É a melhor substituta da proteína animal?

Nutricionistas revelam toda a verdade sobre a soja

Vivemos numa era de mitos alimentares, de falsas teorias nutricionais, de enganadores especialistas não formados, de redes sociais que se assumem como bíblias inexatas da Nutrição. Vivemos numa era em que aquilo que colocamos no prato causa mais dúvidas do que os nutrientes que oferece. Mas serão os chamados ‘vilões atuais’, de facto, os maus da fita? A Women’s Health pediu ajuda a nutricionistas para desvendar a verdade absoluta.
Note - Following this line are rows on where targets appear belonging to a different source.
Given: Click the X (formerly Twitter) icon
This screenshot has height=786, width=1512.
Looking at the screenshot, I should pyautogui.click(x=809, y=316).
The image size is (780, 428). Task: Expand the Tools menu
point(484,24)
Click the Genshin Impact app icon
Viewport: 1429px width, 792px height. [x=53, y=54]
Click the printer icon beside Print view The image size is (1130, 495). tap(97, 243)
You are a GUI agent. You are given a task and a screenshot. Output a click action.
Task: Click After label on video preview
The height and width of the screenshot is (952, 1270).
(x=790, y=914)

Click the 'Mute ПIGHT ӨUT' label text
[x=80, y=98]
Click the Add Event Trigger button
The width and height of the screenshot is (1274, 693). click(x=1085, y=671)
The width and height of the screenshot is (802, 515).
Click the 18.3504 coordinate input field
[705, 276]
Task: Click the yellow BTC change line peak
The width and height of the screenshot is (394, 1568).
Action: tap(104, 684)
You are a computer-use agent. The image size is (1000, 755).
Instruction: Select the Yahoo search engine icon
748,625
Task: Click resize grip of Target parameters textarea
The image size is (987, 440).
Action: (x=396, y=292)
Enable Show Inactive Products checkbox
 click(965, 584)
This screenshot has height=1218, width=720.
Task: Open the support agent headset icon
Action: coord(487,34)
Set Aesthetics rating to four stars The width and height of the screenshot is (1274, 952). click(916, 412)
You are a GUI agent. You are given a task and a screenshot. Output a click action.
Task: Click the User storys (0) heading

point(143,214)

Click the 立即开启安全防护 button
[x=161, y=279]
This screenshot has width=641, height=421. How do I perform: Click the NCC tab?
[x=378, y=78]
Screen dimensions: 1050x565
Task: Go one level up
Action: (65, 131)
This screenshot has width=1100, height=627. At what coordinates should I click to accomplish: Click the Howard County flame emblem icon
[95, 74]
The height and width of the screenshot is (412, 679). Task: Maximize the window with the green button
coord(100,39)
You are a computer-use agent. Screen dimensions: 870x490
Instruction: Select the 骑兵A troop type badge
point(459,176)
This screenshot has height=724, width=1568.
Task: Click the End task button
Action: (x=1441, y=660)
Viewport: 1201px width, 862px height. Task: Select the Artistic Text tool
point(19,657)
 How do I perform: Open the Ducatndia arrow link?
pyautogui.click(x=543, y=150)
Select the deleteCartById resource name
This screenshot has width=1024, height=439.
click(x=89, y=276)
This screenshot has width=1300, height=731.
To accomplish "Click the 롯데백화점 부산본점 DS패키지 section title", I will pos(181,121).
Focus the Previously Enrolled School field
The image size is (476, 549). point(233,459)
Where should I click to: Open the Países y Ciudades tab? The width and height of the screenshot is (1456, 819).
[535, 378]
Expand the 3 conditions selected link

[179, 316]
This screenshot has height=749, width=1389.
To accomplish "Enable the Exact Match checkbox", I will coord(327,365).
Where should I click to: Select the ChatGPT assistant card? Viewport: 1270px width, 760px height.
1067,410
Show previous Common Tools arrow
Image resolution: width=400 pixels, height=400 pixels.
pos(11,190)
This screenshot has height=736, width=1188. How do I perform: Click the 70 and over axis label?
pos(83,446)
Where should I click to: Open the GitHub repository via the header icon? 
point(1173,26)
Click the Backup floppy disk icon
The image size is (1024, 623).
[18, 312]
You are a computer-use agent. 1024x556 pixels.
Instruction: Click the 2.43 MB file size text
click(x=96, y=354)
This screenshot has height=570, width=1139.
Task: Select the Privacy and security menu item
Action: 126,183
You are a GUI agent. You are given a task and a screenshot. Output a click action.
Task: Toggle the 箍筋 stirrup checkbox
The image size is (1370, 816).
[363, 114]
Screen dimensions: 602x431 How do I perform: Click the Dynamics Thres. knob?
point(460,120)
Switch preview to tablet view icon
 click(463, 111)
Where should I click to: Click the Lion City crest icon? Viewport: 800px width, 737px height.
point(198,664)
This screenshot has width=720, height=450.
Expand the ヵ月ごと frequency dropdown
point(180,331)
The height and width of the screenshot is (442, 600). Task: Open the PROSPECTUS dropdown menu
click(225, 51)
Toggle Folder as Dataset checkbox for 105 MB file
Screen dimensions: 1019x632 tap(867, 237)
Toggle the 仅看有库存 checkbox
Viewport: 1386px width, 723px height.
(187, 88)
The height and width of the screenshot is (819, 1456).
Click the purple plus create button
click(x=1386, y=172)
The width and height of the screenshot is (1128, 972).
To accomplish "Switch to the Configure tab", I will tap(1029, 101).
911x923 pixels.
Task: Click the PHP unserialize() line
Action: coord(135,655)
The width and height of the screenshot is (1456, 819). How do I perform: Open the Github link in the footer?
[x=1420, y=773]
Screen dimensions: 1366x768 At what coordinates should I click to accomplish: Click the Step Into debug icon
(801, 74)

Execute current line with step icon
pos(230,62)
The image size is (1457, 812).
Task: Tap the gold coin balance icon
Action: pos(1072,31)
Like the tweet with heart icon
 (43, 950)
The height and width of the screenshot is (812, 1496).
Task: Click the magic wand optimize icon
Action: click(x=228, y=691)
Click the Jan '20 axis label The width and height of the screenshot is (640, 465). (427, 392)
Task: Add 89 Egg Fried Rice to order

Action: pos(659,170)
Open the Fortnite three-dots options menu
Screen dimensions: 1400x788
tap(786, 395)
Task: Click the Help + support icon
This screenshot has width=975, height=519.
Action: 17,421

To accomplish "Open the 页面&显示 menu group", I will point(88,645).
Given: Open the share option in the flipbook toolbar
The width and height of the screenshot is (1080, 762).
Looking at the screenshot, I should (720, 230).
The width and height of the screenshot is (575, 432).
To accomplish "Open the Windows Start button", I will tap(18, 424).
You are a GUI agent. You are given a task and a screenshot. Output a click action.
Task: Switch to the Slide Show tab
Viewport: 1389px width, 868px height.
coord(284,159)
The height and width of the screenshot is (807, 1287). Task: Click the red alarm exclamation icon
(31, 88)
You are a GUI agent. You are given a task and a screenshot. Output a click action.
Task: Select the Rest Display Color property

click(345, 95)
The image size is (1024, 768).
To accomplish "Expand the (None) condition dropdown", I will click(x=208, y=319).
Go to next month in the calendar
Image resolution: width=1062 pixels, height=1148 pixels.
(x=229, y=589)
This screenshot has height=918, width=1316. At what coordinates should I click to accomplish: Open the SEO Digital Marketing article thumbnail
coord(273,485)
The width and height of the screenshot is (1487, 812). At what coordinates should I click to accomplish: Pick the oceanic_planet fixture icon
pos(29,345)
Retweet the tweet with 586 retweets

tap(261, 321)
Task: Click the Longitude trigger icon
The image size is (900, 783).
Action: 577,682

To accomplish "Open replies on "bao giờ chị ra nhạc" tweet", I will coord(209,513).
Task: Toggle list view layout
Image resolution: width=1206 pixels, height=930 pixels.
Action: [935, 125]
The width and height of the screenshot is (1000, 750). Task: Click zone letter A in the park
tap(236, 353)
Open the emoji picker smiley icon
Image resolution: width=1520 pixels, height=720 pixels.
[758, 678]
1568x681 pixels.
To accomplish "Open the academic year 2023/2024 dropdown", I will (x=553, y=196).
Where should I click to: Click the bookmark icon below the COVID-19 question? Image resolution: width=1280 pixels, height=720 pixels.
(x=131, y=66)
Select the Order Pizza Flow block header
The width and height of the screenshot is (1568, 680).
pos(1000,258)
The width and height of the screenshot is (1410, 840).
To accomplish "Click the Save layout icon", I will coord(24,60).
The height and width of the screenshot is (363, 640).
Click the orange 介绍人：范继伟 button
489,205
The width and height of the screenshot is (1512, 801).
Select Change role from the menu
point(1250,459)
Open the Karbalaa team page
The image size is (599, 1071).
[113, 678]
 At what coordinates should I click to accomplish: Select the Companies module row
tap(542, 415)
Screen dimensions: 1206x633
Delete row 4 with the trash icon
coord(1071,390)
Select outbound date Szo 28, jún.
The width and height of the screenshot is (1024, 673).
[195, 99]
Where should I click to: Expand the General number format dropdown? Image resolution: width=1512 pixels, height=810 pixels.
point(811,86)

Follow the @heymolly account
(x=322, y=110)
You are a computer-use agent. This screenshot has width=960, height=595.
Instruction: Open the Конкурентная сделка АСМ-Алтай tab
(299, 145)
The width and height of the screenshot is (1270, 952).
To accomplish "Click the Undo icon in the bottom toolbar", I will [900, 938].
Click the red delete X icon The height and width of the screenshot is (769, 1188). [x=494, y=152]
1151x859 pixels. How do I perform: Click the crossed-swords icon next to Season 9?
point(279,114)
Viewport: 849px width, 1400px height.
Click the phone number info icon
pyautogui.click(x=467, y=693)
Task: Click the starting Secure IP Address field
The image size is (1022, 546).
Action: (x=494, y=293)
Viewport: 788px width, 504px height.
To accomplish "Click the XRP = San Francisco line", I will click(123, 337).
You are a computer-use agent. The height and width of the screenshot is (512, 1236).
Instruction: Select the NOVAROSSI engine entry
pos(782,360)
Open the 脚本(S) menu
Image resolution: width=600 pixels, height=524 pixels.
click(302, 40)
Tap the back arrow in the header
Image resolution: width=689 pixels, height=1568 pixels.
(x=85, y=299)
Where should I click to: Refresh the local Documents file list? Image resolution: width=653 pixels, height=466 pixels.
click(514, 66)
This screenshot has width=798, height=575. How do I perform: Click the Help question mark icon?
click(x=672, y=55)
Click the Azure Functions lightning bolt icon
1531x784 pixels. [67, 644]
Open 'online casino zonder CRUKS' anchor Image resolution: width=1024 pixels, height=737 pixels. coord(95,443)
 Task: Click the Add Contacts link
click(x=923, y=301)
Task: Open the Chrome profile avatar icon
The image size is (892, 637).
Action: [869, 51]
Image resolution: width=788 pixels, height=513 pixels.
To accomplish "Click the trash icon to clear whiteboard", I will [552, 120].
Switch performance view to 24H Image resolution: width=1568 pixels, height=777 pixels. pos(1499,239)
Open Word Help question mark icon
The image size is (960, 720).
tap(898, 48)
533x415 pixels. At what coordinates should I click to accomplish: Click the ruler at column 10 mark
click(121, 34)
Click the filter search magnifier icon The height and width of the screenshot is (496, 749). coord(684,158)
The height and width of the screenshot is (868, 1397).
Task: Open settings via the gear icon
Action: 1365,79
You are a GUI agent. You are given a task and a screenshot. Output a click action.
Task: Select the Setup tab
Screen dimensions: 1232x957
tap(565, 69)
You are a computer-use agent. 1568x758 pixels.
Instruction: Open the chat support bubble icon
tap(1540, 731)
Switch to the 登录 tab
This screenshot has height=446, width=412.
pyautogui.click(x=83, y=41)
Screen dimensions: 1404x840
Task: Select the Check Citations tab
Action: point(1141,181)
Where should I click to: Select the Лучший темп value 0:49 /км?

Vejamos o que dizem sobre a soja.

ANA ISABEL MONTEIRO – Nutricionista na Casa da Juventude de Famalicão e no Primefit Studio, também em Famalicão

“Atenção à origem, que deve ser biológica e garantidamente sem organismos geneticamente modificados. Deve ser ainda pouco processada e fermentada, como acontece com o tofu e tempeh. O edamame (feijões de soja verde) também é uma boa opção. Na dose certa, é seguro para homens e para mulheres”.

 

RITA ROLDÃO – Nutricionista em Consultório Particular Ericeira, e Box Cross Fit Ericeira

“A procura da soja surgiu como alternativa ao consumo de produtos lácteos e de origem animal. É rica em proteína de origem vegetal, fibra, gordura insaturada, vitaminas e minerais, mas parte desses nutrientes são perdidos quando o produto é industrializado. O consumo regular deste alimento está relacionado com a diminuição do colesterol total, mau colesterol (ou LDL) e triglicéridos, mantendo uma alimentação saudável. Não existe certeza relativamente à eficácia da soja na prevenção de afrontamentos e outros sintomas da menopausa, sendo o seu consumo contraindicado em certos casos clínicos como cancro da mama e/ou ovários e alterações do funcionamento da tiroide”.

 

SANDRA RIBEIRO – Nutricionista no Hospital da Ordem da Trindade, no Porto

“A soja faz parte do grupo das leguminosas, tal como o feijão, grão, ervilhas, favas e lentilhas, por exemplo. A ingestão diária deste grupo de alimentos deve rondar 25 g por dia, consumidos no prato, na sopa ou então na forma de farinhas usadas em pão, por exemplo. Cozinhar arroz com grão de soja (como se cozinha um arroz de feijão) é completamente diferente de consumir a soja em molhos, salsichas ou hambúrgueres, por exemplo. Como para todos os alimentos, esteja mais consciente da forma como adquire o alimento, natural, processado ou minimamente processado, e na forma como o vai confecionar”.

 

TÂNIA TINOCO – Nutricionista na Clínica de Nutrição Tânia Tinoco

“A abordagem sobre a soja é ainda muito complexa, no entanto, grande parte dos mitos que lemos e ouvimos não têm fundamento, pelo que o seu consumo não deve ser evitado. Devemos, sim, ter em atenção determinados aspetos: optar pela soja que é não geneticamente modificada, devemos demolhar a soja antes de a cozinhar (tal como as restantes leguminosas), para diminuir o impacto dos fitatos na absorção de determinados minerais”.